▸ **STUDY TEXT**:
────
(We spent my diagnosis anniversary visiting the National Gallery to see the Canadian Biennial.)
I’ve been using an insulin pump for over 16 years but every once in a while I like to take a break from my pump and go back to my old-school habits from the early days after my diagnosis. Going analog in my insulin delivery forces me to examine my habits and tighten up my control. It gives me discipline.
It also gives me nostalgia. Every uncapped needle and manual injection flashes me back to high school. I feel strong, smart and powerful. I feel the control I have over my disease, over my body. I own this and it feels good.
My husband commented the other night, as he caught a whiff, that he likes the smell of alcohol swabs and we realized that for him it’s the smell of a brand new relationship. We started dating as I was going through my diagnosis. He listened to me vent, he helped me with injections, he came to the hospital with me for education sessions, and supported me in a million other ways.
We always take note of our anniversary in February but don’t really celebrate anymore. Our wedding anniversary takes precedence now over our date-iversary. But I always celebrate my anniversary. My diagnosis day. My private birthday. My anti-death day. The beginning of my bonus life.
────
▸ **GIVEN RECORDS**:
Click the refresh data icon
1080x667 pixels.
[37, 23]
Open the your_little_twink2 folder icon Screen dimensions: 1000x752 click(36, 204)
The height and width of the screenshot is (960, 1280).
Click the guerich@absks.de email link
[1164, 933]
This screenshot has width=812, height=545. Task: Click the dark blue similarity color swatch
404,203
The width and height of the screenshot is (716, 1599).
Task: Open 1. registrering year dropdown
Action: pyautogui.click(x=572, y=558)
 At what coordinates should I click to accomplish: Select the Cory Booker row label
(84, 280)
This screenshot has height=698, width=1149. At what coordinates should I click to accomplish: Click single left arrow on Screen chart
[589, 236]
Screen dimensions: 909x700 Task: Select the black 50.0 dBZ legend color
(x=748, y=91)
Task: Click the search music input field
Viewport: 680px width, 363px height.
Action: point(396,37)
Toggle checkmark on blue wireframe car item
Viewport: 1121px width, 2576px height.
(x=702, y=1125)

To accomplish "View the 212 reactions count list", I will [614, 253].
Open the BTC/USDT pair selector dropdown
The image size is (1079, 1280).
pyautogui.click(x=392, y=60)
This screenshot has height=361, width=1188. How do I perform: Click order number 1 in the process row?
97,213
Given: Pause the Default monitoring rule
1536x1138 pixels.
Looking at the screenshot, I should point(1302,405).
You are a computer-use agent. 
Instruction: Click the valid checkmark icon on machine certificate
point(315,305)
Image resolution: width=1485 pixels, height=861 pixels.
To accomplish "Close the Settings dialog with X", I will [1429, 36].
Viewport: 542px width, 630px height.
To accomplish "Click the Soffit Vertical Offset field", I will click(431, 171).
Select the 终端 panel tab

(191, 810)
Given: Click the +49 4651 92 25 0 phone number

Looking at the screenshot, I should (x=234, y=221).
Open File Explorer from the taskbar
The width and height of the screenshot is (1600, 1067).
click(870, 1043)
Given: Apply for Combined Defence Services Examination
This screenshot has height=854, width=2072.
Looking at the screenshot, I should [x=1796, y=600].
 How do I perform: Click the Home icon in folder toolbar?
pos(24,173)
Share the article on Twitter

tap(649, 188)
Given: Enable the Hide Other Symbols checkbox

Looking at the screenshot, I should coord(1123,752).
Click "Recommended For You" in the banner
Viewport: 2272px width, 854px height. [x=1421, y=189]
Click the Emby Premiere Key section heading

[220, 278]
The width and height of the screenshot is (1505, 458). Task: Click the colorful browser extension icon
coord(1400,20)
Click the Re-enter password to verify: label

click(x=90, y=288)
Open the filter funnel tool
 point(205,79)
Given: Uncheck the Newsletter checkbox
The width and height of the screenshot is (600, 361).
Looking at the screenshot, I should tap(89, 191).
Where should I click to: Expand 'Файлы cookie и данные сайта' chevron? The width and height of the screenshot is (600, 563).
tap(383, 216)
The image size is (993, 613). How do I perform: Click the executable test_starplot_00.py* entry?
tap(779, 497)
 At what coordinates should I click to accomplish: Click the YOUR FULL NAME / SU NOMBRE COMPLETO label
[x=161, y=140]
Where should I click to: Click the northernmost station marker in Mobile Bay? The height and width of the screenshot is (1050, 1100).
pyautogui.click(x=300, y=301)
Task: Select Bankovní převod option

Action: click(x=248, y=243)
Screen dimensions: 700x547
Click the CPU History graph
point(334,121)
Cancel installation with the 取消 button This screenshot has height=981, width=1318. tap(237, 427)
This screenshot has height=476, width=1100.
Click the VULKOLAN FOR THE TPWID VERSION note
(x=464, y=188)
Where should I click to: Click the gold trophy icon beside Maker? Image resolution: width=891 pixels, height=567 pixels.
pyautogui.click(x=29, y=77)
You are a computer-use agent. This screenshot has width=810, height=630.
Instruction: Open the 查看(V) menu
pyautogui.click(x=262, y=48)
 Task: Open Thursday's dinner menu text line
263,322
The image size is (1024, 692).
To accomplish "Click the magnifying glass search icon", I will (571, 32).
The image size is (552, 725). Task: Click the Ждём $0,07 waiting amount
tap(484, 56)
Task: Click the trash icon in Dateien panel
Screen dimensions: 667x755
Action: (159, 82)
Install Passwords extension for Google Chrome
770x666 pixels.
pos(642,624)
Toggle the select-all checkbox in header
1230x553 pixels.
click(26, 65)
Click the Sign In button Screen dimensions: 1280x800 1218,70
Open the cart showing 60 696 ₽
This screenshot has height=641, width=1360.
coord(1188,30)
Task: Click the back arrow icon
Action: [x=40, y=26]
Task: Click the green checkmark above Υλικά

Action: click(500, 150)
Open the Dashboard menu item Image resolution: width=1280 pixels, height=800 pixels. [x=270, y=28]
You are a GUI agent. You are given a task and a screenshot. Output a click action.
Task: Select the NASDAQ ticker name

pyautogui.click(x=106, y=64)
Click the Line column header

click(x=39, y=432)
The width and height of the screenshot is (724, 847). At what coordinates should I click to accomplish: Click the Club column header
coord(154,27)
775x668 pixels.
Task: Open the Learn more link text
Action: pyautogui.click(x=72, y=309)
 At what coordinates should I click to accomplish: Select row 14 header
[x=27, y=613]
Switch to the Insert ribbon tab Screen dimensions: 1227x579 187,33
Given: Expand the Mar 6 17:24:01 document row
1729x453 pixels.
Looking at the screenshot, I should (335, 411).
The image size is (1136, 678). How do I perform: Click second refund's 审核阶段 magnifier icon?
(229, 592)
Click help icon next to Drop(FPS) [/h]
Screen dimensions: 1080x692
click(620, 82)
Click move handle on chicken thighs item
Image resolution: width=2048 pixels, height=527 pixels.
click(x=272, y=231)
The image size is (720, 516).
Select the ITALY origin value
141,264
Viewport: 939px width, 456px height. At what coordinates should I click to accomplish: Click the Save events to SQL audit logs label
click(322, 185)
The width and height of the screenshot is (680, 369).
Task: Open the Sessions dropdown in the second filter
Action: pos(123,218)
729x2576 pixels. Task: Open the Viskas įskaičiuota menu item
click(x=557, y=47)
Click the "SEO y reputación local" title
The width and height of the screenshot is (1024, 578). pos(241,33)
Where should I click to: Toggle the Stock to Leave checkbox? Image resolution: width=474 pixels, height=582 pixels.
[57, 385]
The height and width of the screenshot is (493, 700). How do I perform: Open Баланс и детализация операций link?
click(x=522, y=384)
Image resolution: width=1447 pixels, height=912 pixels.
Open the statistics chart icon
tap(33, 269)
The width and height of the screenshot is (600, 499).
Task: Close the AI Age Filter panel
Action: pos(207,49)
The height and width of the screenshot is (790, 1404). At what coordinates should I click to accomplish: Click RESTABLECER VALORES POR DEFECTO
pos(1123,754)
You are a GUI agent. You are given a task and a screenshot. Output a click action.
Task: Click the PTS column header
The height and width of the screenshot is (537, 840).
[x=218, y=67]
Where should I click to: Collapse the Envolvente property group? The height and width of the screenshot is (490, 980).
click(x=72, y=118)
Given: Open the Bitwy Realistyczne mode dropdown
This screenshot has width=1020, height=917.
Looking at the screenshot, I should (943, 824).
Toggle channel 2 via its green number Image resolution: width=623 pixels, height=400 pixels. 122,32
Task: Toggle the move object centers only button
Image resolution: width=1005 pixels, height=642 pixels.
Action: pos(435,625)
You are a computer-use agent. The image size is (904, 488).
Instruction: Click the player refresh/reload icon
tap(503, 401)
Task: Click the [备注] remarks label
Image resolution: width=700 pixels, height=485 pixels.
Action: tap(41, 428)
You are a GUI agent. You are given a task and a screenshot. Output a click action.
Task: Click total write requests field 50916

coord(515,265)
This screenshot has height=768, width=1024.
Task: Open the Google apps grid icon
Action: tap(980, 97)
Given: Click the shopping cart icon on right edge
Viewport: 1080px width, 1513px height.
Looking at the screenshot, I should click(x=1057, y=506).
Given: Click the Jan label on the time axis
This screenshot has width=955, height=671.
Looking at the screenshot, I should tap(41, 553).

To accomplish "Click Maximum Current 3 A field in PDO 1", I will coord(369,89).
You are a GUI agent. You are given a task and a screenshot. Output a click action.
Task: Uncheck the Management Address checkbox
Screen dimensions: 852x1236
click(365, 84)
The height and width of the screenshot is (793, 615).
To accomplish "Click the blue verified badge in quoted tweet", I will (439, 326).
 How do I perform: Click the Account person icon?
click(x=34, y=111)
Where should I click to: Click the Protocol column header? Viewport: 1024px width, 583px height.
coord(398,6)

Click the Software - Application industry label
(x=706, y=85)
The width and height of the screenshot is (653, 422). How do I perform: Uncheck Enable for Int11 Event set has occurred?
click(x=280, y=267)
────
▸ **EXERCISE SET**:
1. According to the text about the diagnosis anniversary, how long has the writer been using an insulin pump?
2. Resume the text about the diagnosis anniversary, starting directly after its final sentence.

▸ **REPLIES**:
1. For over 16 years.

2.
Each year I celebrate that I have worked hard to keep myself alive and relatively healthy for another year. I buy myself a gift, or I take the day off work. I walk around the art gallery or I eat whatever junk I feel like. I give myself permission to do and to feel whatever I want. And I remember. I remember the taste of the diet ginger ale that I drank while sitting in the hospital watching Disney vhs tapes with my mom instead of the educational videos the nurse had left for us. I remember stopping to buy a purse on the way home because I now had to carry a glucometer, insulin, and of course, jellybeans. I remember my siblings coming to classes where they injected dolls with coloured water and squealed at the oddness of it all. I remember being sad, then angry, and then okay.
It may be unusual but alcohol swabs, orange capped syringes, and diet ginger ale (much like Mmmbop) are part of my teen years and so they’ll always hold a place in my heart.